O empresário Maurício Camisotti, proprietário do grupo Total Health, admitiu sua participação em fraudes relacionadas a descontos indevidos em benefícios do INSS. Ele firmou um acordo de delação premiada com a Polícia Federal, sendo este o primeiro acordo do caso.
Camisotti é considerado um dos principais operadores da chamada “operação Sem Desconto” e é um dos beneficiários diretos das fraudes. Ele enfrenta acusações de corrupção e fraude na arrecadação de dívidas, facilitando o esquema ilícito.
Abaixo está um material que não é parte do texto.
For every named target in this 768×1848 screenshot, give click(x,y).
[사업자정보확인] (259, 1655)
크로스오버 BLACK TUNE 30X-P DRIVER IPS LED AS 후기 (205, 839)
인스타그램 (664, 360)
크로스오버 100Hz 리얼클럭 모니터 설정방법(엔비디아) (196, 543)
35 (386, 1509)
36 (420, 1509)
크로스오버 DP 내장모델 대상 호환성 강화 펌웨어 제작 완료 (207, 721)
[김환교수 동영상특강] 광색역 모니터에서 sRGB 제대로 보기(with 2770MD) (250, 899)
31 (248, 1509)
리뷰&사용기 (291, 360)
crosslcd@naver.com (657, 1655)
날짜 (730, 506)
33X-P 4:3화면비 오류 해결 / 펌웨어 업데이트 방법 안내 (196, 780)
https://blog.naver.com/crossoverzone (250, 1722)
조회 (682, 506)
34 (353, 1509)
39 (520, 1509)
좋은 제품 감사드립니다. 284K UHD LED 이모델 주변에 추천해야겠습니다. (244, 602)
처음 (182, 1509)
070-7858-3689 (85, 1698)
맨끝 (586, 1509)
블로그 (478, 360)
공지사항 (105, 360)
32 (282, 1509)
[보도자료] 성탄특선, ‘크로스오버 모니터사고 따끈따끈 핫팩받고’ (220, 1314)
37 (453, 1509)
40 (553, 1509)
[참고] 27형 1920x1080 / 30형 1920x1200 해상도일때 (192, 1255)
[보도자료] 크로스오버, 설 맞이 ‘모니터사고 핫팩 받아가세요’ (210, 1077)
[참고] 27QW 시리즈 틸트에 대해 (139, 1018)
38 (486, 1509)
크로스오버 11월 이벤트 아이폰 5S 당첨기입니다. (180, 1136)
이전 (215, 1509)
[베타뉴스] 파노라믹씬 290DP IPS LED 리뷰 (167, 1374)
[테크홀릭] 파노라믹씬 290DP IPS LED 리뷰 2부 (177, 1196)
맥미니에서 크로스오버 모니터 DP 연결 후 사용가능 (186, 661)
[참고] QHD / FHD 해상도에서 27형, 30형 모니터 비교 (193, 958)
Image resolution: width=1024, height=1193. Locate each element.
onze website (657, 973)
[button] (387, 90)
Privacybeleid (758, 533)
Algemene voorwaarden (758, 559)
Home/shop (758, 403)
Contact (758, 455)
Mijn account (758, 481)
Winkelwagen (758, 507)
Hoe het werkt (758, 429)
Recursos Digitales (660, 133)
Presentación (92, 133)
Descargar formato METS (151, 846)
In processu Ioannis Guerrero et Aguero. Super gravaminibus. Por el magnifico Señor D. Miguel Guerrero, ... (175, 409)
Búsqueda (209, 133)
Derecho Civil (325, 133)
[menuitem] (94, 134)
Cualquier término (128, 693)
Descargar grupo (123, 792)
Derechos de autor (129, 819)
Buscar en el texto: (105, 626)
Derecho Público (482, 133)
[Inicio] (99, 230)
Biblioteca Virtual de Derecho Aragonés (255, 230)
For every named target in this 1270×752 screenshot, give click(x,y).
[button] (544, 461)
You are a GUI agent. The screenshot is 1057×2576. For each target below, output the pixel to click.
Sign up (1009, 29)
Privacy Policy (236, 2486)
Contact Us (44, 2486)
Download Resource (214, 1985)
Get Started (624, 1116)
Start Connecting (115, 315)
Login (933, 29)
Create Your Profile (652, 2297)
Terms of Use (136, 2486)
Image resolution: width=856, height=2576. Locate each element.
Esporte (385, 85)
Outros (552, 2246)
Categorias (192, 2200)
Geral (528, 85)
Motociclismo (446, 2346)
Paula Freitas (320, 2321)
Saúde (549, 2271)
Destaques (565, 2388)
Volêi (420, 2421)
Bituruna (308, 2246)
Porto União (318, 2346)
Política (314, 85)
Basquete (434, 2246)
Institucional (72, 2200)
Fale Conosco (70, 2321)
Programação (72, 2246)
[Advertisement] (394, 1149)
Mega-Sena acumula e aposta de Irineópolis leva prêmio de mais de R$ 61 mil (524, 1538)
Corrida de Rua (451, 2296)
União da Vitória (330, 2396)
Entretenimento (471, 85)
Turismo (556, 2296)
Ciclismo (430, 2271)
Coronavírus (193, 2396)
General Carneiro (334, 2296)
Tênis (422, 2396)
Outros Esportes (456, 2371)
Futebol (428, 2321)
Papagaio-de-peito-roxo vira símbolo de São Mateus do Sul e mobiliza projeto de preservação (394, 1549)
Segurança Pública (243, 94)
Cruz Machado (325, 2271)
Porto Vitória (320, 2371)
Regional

O empresário atua no setor de seguros e planos de saúde, controlando três entidades que, em um período de quatro anos, geraram mais de R$ 1 bilhão em fraudes. Essas entidades incluem a Ambec, a Unsbras e o Cebap, todas implicadas no esquema fraudulento.
Os diretores dessas entidades eram, em sua maioria, parentes ou funcionários de executivos que exerciam funções nas empresas de Camisotti. As entidades que realizavam os descontos indevidos eram, na verdade, de fachada e faziam parte de uma estrutura destinada à lavagem de dinheiro.
Quebras de sigilo bancário revelaram que quatro empresas do grupo de Camisotti receberam R$ 43 milhões provenientes das associações fraudulentas. Entre essas empresas estão a Prevident e a Rede Mais, que atuam no setor de saúde, além da Benfix, uma corretora de seguros vinculada ao empresário.
Atualmente, Camisotti encontra-se preso desde setembro. Durante uma operação da Polícia Federal em sua residência, foram apreendidos itens de valor, como esculturas, pinturas, armas e veículos de luxo. Ele foi detido na mesma fase da operação que resultou na prisão de Antônio Carlos Camilo Antunes, conhecido como “Careca do INSS”.
O material relativo à delação de Camisotti já foi encaminhado ao ministro do Supremo Tribunal Federal, André Mendonça. Com a delação, há expectativas de que ele possa ser liberado da prisão e consiga o benefício da prisão domiciliar.
A atuação de Camisotti foi mencionada na Comissão Parlamentar Mista de Inquérito do INSS. O relatório final, elaborado pelo deputado federal Alfredo Gaspar, solicitava o indiciamento do empresário, que foi descrito como um dos líderes do rombo bilionário na Ambec. Contudo, o texto foi rejeitado pelo colegiado por 19 votos a 12.